Last week, millions of Skype users lost their connections and experienced various other issues with the service. Though the outage didn’t last much longer than a day, the sheer number of those affected created a huge blunder for the company.
It didn’t take long for Skype to go on damage control mode, however. CEO Tony Bates himself jumped on the Skype blog a few times to provide updates, explanations, and of course apologies:
Now, Skype CIO Lars Rabbe has chimed in with a "post-mortem on the Skype outage". He details the cause of the failure, how they recovered the service, and most importantly, what the company is doing to prevent such a thing from happening again.
If you’re interested in the technical explanation of what happened, simply refer to Rabbe’s post. To put it in the simplest possible terms, which he did, in the intro, Skype’s P2P network became unstable and suffered a "critical failure."
As far as prevention, Rabbe says the company will continue to examine its software for potential issues, and provide "hotfixes" where appropriate, either for download or automatic delivery to users. "We will also be reviewing our processes for providing ‘automatic’ updates to our users so that we can help keep everyone on the latest Skype software," he says. "We believe these measures will reduce the possibility of this type of failure occurring again."
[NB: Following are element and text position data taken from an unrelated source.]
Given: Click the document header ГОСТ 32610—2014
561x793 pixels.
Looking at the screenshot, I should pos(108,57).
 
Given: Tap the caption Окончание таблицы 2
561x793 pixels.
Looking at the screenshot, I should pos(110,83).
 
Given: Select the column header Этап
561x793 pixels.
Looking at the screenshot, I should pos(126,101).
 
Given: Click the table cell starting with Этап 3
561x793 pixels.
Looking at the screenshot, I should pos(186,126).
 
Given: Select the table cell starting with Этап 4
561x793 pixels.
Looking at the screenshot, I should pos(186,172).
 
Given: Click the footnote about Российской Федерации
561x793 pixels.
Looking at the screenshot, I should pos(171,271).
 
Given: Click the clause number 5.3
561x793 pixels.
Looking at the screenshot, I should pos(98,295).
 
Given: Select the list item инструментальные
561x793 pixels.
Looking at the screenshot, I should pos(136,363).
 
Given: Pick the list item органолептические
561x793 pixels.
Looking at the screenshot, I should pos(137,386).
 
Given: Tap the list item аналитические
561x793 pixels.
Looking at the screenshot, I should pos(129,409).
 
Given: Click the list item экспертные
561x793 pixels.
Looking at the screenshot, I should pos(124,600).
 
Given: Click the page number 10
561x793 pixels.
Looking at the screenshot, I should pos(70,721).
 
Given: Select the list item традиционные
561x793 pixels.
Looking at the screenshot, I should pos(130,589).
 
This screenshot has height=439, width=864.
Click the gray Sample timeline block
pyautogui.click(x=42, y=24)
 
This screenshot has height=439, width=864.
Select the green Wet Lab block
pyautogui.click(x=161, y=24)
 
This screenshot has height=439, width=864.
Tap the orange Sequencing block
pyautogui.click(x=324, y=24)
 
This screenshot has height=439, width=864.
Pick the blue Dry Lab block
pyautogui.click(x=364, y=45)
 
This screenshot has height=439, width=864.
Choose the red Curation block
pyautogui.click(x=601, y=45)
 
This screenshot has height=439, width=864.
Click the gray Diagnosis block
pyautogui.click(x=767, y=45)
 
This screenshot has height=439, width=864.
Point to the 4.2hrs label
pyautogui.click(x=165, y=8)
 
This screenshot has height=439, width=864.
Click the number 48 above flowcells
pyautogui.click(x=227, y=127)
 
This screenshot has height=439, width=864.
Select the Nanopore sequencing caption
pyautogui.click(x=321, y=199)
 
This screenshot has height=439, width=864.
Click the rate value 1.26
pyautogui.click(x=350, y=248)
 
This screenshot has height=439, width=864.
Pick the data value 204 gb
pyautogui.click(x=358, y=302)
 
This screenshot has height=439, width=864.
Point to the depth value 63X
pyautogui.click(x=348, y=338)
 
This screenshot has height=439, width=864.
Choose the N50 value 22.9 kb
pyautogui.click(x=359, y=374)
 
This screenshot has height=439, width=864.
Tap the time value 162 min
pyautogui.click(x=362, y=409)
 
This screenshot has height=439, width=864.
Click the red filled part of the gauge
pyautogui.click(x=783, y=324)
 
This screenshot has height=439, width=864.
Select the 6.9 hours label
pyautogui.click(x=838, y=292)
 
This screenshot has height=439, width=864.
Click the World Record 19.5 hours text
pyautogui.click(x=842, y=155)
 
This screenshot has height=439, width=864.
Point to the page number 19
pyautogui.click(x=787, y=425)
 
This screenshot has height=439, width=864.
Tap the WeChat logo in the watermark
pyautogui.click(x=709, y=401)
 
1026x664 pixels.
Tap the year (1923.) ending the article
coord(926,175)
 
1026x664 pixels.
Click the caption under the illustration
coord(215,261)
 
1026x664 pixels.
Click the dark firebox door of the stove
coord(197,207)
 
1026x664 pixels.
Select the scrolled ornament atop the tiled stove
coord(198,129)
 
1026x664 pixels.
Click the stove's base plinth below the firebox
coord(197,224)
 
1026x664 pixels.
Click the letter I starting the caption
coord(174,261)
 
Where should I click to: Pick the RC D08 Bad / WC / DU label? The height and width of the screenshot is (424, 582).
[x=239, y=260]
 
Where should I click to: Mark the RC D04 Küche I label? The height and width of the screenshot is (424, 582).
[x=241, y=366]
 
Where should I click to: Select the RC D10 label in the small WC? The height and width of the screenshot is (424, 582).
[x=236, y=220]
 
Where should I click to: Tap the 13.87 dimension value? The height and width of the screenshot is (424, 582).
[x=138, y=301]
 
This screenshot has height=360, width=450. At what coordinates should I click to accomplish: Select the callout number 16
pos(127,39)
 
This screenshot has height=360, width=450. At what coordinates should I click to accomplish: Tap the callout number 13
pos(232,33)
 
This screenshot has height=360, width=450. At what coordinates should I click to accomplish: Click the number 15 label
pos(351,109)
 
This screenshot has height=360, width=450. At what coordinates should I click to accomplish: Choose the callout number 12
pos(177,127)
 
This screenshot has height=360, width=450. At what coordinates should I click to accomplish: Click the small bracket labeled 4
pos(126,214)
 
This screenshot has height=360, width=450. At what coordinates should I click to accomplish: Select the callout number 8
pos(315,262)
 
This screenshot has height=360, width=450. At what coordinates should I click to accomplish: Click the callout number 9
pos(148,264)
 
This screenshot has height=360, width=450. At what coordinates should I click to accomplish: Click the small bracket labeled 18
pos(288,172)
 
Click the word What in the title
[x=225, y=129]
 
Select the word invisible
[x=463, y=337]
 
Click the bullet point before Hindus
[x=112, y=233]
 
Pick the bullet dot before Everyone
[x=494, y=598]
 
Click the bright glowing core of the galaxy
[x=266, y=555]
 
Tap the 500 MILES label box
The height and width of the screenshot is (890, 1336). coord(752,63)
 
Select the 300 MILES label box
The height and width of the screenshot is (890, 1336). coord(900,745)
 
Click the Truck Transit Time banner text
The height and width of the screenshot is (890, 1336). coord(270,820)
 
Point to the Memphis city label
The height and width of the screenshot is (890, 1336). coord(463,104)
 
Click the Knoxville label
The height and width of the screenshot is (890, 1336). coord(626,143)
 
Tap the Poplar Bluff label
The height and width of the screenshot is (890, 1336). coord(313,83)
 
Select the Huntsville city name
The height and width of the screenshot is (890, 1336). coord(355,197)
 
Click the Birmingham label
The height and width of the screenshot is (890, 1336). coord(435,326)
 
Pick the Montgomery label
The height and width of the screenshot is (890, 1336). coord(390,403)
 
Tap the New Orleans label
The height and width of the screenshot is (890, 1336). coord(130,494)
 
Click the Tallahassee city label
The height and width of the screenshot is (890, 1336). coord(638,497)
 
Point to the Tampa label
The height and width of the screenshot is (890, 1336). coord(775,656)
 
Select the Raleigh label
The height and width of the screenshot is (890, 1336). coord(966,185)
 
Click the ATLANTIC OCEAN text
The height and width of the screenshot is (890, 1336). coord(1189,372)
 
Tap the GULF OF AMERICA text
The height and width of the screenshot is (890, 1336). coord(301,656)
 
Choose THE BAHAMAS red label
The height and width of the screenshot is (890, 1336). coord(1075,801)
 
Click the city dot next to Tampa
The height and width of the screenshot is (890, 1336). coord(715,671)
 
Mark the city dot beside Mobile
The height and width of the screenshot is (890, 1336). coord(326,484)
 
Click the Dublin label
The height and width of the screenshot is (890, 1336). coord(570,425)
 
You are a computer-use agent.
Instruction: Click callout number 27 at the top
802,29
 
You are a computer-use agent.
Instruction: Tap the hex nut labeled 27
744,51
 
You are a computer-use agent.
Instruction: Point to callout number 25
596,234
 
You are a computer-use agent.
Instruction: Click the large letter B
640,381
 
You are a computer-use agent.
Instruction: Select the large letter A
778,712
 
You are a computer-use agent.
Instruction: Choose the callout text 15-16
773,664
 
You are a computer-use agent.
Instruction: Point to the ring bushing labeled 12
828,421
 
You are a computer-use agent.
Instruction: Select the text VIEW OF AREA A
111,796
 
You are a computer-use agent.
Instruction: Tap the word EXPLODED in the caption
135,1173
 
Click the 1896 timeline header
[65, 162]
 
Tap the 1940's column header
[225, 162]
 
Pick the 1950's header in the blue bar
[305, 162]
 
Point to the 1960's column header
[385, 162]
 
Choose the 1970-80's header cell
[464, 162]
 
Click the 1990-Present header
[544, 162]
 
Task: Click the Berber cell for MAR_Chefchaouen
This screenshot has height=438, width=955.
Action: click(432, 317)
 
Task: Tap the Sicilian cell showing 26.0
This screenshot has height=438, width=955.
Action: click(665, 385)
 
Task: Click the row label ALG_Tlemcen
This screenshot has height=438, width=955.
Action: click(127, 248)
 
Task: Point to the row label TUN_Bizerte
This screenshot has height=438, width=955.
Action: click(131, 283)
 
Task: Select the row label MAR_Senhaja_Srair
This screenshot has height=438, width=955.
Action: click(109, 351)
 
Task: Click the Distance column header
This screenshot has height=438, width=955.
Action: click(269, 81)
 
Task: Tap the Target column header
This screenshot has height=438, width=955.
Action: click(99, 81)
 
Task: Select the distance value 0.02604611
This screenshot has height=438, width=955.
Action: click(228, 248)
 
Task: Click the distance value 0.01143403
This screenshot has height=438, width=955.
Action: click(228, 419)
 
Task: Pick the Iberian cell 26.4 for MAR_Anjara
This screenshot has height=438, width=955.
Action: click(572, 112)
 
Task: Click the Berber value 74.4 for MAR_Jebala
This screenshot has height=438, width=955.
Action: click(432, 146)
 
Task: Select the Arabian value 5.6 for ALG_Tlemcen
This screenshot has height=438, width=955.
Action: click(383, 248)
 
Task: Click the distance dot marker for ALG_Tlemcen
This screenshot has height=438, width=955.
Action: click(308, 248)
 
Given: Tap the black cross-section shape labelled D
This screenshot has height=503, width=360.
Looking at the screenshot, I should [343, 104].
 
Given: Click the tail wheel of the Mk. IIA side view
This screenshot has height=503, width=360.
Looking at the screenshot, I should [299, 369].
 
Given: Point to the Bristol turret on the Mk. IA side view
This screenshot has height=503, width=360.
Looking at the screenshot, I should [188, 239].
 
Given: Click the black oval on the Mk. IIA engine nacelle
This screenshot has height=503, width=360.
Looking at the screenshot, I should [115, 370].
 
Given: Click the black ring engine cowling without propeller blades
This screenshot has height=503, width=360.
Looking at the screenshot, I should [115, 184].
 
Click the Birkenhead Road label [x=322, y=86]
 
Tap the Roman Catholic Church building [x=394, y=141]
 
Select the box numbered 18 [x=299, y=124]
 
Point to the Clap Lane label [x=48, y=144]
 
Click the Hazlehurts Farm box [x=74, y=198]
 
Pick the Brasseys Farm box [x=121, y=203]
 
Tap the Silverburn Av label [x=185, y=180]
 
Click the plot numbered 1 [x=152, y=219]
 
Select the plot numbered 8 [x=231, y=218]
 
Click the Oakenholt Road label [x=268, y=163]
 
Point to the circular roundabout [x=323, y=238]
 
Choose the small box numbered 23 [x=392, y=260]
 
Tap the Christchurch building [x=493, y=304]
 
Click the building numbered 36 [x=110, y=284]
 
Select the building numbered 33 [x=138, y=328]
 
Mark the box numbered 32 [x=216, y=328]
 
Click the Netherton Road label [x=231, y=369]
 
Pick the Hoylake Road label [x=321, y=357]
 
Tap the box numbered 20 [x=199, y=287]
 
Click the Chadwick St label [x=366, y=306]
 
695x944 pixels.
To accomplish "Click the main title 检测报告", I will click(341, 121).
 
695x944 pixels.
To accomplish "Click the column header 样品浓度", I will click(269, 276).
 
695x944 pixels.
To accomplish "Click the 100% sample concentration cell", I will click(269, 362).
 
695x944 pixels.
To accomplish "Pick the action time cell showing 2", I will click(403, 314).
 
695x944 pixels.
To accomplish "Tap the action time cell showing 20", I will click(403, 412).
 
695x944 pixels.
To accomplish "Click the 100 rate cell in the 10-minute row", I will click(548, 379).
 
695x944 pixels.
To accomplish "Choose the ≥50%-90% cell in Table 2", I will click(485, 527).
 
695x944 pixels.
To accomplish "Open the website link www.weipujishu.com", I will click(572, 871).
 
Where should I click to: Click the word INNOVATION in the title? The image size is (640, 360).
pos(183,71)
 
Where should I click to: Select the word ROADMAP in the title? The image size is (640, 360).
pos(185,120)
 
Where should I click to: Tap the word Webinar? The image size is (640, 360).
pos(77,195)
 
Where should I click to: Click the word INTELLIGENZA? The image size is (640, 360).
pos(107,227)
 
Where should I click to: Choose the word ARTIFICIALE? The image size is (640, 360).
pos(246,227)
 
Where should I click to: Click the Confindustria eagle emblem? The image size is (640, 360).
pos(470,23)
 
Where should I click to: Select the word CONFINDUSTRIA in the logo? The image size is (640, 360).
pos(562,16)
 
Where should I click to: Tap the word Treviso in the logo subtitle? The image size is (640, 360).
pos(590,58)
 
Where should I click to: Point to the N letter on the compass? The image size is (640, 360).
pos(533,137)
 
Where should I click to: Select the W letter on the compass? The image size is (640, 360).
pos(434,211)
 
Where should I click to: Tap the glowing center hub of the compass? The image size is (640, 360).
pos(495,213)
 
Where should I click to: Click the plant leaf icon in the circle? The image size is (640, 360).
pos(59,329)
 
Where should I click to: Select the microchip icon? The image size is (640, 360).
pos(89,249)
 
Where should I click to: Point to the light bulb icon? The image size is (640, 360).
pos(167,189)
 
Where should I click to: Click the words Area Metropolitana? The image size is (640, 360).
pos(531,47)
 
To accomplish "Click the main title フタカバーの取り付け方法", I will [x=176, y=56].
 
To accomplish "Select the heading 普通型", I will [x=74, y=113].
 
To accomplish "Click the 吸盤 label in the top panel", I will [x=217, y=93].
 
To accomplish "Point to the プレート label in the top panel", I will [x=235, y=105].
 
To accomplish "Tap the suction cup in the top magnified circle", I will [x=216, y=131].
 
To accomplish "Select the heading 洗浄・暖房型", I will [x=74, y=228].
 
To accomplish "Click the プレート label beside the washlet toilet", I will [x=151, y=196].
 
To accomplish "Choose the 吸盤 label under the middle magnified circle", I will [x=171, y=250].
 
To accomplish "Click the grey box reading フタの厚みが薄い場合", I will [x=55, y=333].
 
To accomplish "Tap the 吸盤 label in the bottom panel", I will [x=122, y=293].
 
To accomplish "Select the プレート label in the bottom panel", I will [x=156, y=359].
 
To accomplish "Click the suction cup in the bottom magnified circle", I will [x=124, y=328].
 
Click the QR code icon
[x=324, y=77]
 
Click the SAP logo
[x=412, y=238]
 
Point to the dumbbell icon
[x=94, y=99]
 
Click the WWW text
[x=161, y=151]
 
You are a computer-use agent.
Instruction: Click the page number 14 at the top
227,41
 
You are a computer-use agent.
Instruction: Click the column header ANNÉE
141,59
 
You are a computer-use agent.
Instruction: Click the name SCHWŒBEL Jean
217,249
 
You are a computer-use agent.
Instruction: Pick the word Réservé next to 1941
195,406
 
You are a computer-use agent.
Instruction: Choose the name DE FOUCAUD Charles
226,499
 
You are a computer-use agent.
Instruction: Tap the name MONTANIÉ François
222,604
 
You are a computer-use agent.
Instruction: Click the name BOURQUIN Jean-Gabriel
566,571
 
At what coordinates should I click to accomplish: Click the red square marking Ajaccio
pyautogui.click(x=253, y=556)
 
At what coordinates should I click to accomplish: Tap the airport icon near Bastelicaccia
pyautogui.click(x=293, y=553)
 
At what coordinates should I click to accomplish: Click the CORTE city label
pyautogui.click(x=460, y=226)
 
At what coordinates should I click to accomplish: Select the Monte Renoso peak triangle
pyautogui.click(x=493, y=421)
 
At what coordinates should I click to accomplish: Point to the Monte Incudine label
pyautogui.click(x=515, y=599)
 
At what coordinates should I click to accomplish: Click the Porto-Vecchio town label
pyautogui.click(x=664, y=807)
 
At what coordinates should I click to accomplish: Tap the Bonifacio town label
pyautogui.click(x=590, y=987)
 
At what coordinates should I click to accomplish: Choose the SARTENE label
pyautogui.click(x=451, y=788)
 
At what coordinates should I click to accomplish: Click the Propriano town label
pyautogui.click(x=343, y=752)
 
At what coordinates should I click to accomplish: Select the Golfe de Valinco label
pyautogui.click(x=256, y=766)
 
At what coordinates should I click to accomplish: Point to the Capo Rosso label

"Second, we are learning the lessons we can from this incident and reviewing our processes and procedures, looking in particular for ways in which we can detect problems more quickly to potentially avoid such outages altogether, and ways to recover the system more rapidly after a failure," he adds. "Third, while our Windows v5 software release was subject to extensive internal testing and months of Beta testing with hundreds of thousands of users, we will be reviewing our testing processes to determine better ways of detecting and avoiding bugs which could affect the system."
He says that Skype will also continue to invest in capacity and resilience, with an investment program already in existence.